The Screen Actors Guild–American Federation of Television and Radio Artists, or SAG-AFTRA as its most commonly known, has officially announced a strike for working actors that will go into effect as of midnight on Thursday, July 13. In a historic move, they join the already striking Writers Guild of America on the picket line with demands for fairer contracts, wages, and policies for scripted entertainment workers.
The union representing screen actors made the official announcement in a live-streamed press conference on Thursday, led by SAG-AFTRA president Fran Drescher and chief negotiator Duncan Crabtree-Ireland, who each took the mic to express passionate disappointment with the direction negotiations with the Alliance of Motion Picture and Television Producers (AMPTP) has gone over the last four weeks.
“Despite our team’s efforts, the AMPTP has remained steadfast in its commitment to devaluing the work of our members,” Crabtree-Ireland said during the conference, citing how residual incomes have been undercut by the current digital streaming model. “To complicate matters further, actors now face an existential threat to their livelihoods with the rise of generative AI technology,” he continued. “A strike is an instrument of last resort.”
Among the AMPTP’s proposals for the use of AI technologies in place of actors, Crabtree-Ireland detailed a proposal in which producers suggested that background performers working on day rates be paid out for their singular day of work, only to have their likenesses scanned into the system to be used again to fill background scenes on future projects at any given time with no additional compensation provides to said actors.
It came with great sadness that we came to this crossroads, but we had no choice,” Drescher added. “We are the victims here.

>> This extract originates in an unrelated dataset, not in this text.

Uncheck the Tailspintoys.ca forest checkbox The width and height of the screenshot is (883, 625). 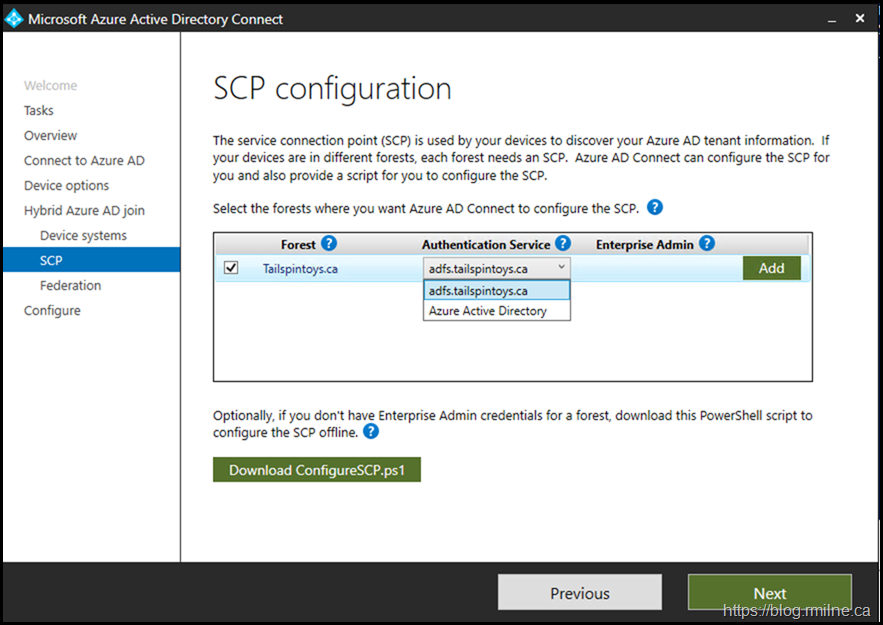pyautogui.click(x=231, y=268)
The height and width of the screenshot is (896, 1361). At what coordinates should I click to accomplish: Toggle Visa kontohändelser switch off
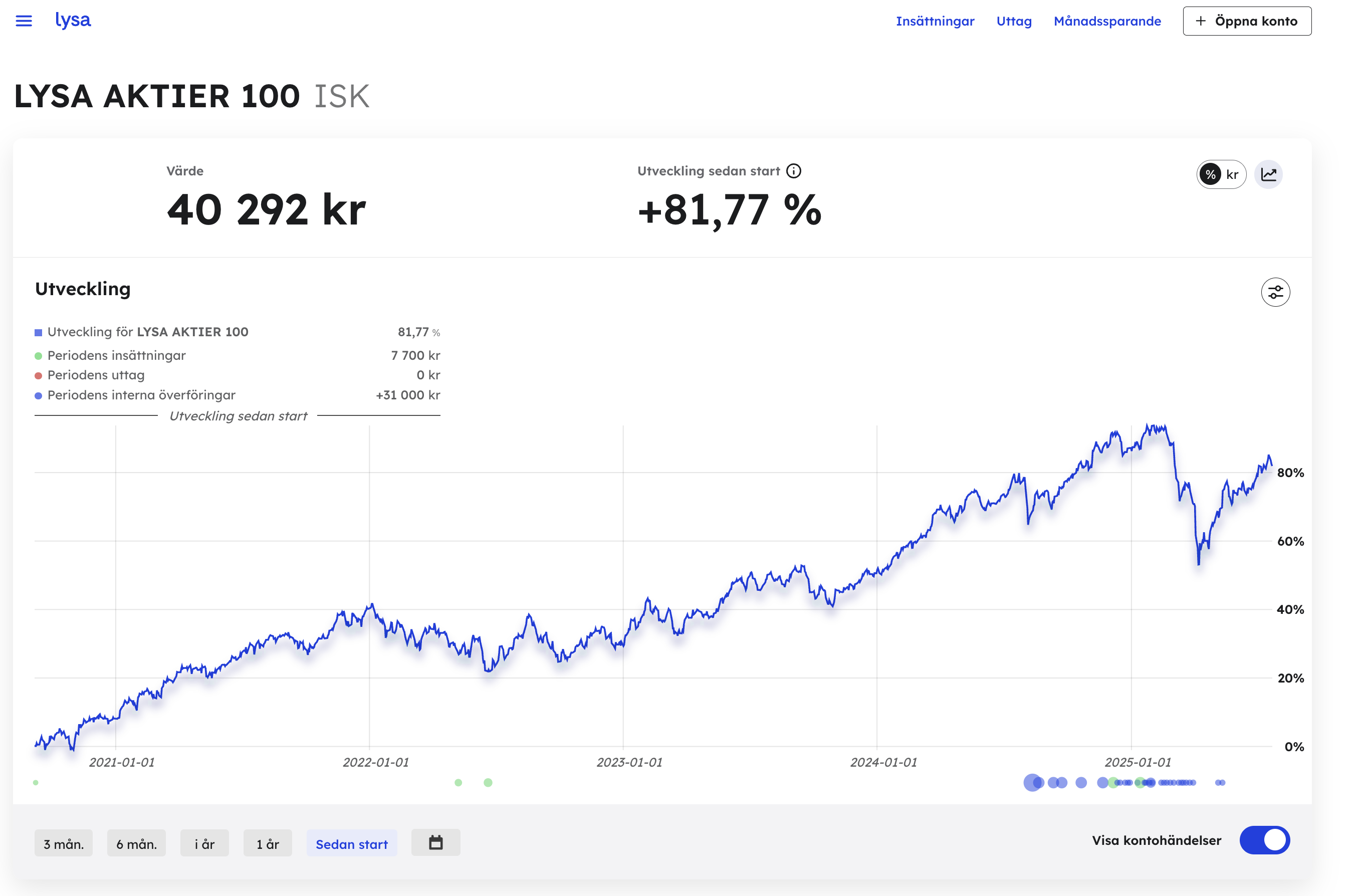click(x=1264, y=840)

We are being victimized by a very greedy entity. I am shocked by the way the people we have been in business with are treating us.”
“The entire business model has been changed by digital, streaming, AI,” the SAG-AFTRA president continued. “If we don’t stand tall right now, we are all going to be in trouble. We are all going to be in jeopardy of being replaced by machines.”
In a memo sent to SAG-AFTRA union members acquired by Variety, leaders outlined exactly which activities actors are refraining from while the strike continues. This includes all principal on-camera work, principal off-camera work (voiceovers, narration, stunt coordination, etc.), entering new agreements, fittings, auditions, body-double work, rehearsals, and even promotion and publicity for existing and upcoming work – interviews, award show and premiere appearances, podcasts, conventions, even social media.
This new decision has the potential to hit content made by creators of color hardest, as hit shows like P-Valley and Abbott Elementary have already been paused and delayed by the writers’ strike, and the list of cancelations of shows led or greatly supported by Black casts continues to grow by the month.